Perfino Jackson pensava che Theresa fosse nata male, che fosse stata danneggiata, non si sa come, durante la modificazione genetica in vitro. Perfino Jackson non riusciva a comprendere la natura del dono che era stato conferito a Theresa: perché era un dono, indipendentemente da quello che dicevano tutti. Il dolore lo era sempre.

Il dolore significava che bisognava cambiare qualcosa, che bisognava imparare a pensare al mondo in modo differente. I semi provavano un dolore tremendo quando, immaginava Theresa, facevano scoppiare il rivestimento nella terra fredda e scura e cominciavano a spingersi alla cieca verso una luce che non avevano mai visto. Il dolore era ciò che faceva crescere. Nessuno sembrava capirlo. Tutti quelli che conosceva, non appena provavano dolore, facevano il possibile per mandarlo via. Medicine. Droghe ricreative. Sesso. Feste frenetiche. Alla fine, si trattava sempre della stessa cosa: distrazioni dal dolore. Come era possibile che nessun altro in quel secolo la pensasse così? Soltanto lei.

— Ogni ambiente premia profili di personalità diversi — le aveva detto una volta Jackson nel modo pacato e attento di parlare con lei. — Il nostro premia la vivacità, l’aggressività accoppiata con l’indifferenza apparente, una certa crudeltà distratta. Tu non sei così, Tess. Sei un tipo di persona differente. Non peggiore, soltanto differente. Va bene essere differenti.

Già, era vero, ma solo perché lei era giunta a credere che la sua differenza aveva un "senso". La nuvola nera nel cervello, la paura di ogni novità, gli attacchi di ansia così forti che a volte non la facevano respirare: il loro senso era di far rompere a Theresa il suo guscio di pigrizia e di spingerla alla cieca verso la luce. Ci credeva, anche se non l’aveva mai vista e non sapeva esattamente verso cosa si stesse spingendo, anche se a volte disperava dell’esistenza della luce. Pure quello era parte del dono: le faceva esaminare attentamente tutto quello che le accadeva attorno, nel caso in cui le sfuggisse una chiave essenziale per quello che avrebbe fatto in seguito.

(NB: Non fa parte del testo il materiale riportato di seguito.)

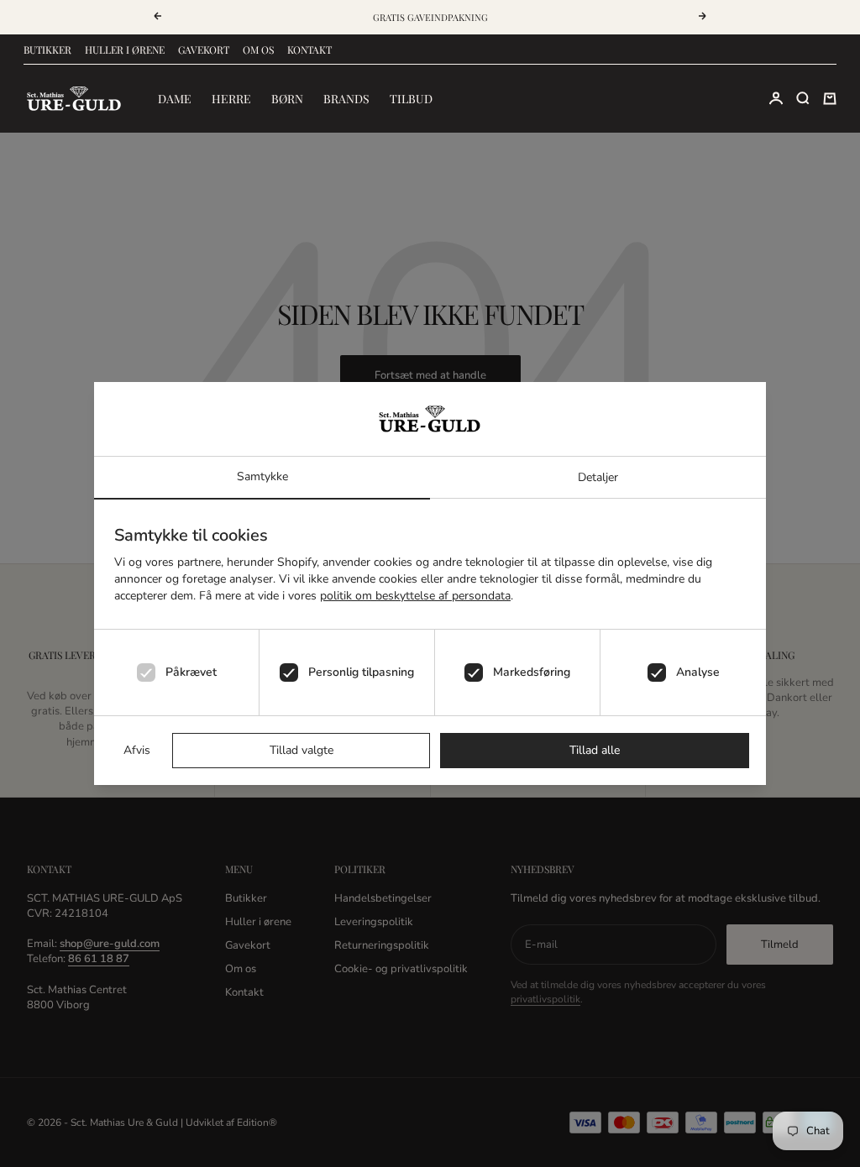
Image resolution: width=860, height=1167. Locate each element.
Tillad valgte (301, 750)
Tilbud (411, 99)
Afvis (136, 750)
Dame (174, 99)
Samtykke (262, 476)
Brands (346, 99)
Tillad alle (594, 750)
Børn (287, 99)
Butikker (47, 49)
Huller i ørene (125, 49)
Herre (231, 99)
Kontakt (309, 49)
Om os (258, 49)
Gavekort (203, 49)
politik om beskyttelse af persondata (415, 596)
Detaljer (598, 477)
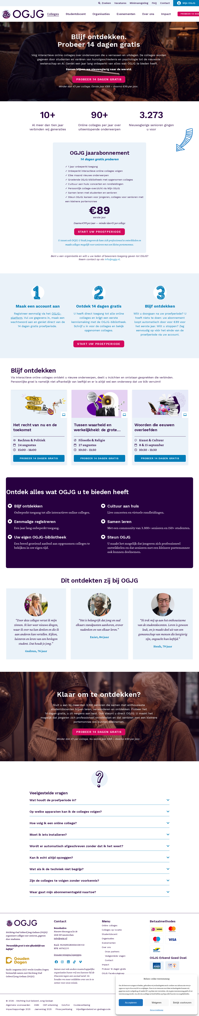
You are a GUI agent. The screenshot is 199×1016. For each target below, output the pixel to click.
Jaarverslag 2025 (43, 1009)
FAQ (154, 3)
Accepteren (131, 1002)
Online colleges (109, 925)
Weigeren (156, 1002)
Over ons (106, 947)
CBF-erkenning (50, 1005)
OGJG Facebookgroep (113, 973)
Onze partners (112, 951)
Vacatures (120, 3)
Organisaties (108, 938)
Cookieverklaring (82, 1005)
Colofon (66, 1005)
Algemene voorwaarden (18, 1005)
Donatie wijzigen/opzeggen (67, 955)
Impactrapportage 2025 (18, 1009)
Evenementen (109, 943)
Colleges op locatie (112, 930)
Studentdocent (109, 934)
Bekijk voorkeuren (182, 1002)
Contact (165, 3)
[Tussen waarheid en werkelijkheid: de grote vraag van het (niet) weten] (99, 404)
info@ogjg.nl (112, 259)
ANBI (36, 1005)
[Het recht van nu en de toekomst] (39, 404)
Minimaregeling (139, 3)
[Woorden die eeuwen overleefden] (160, 404)
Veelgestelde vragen (115, 956)
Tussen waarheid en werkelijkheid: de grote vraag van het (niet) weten (99, 430)
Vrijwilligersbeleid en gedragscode (93, 1009)
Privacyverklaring (156, 1010)
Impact (105, 964)
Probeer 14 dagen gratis (39, 458)
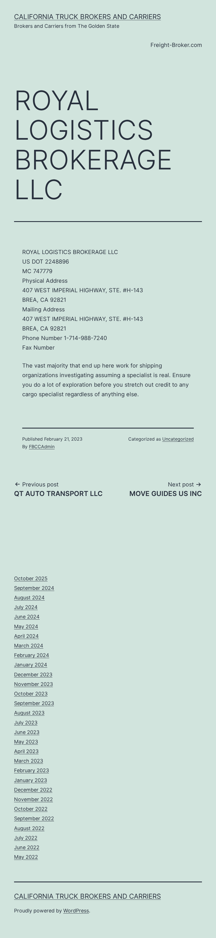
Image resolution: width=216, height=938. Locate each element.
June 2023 (26, 732)
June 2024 (27, 617)
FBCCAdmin (42, 446)
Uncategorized (178, 439)
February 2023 (31, 770)
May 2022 (26, 857)
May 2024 (26, 626)
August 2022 (29, 828)
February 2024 (31, 655)
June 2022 (26, 847)
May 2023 (26, 742)
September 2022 (34, 818)
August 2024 (29, 598)
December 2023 (33, 675)
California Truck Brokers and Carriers (87, 17)
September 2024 (34, 588)
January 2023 (30, 780)
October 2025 (31, 578)
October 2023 (31, 694)
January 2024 (30, 665)
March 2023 (28, 761)
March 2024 (28, 646)
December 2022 (33, 790)
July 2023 (25, 723)
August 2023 (29, 713)
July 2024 (26, 607)
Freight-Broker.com (176, 45)
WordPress (76, 911)
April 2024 (26, 636)
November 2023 (33, 684)
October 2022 (31, 809)
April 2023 (26, 751)
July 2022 (25, 838)
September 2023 (34, 703)
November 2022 (33, 799)
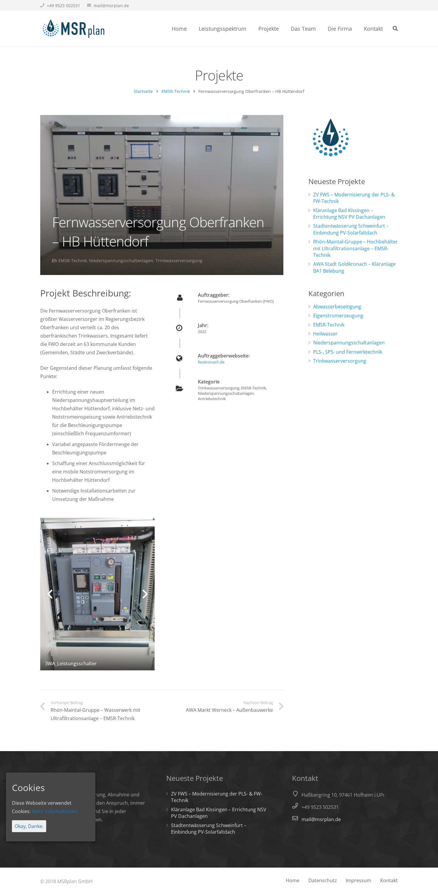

Non aveva confidato a Jackson quel pensiero: si preoccupava già troppo per lei e non avrebbe capito comunque. Era davvero buffo: Jackson era quello intelligente, Theresa quella la cui modificazione del QI non era riuscita del tutto. Jackson però non capiva, anche se aveva ragione sul discorso delle diverse personalità premiate in culture differenti, che non era andato fino in fondo nell’analisi di quell’idea.

Theresa sì: aveva passato migliaia di ore al terminale, inviando lentamente e faticosamente Thomas alla ricerca attraverso i database storici. Alla fine aveva trovato il luogo che avrebbe premiato ciò che lei era: l’Età della Fede.

Sarebbe dovuta nascere cattolica: nel tardo Medio Evo, quando uomini e donne erano stati onorati per avere dedicato le loro vite al dolore e al servizio della crescita spirituale. Lì sarebbe stata adeguata: entrando in un’abbazia, trovando una ragione di esistere nella vita di clausura, unita con altri in costante preghiera. Invece era nata in un’epoca in cui nessuno di quelli che conosceva credeva in Dio. Lei inclusa.

Theresa sentì gli occhi riempirsi di lacrime. Le ricacciò indietro con impazienza e si allontanò dalla vista del suo corpo nudo nello specchio. Era stupido piangere. Lei era nata in quell’epoca, non nel passato e anche quello faceva parte del dono. Era destinata a trovare un’altra via, una spinta differente verso la luce che così spesso disperava di trovare. Dopo interi mesi, anni, di meditazione e false partenze, era arrivata a capire cosa fosse.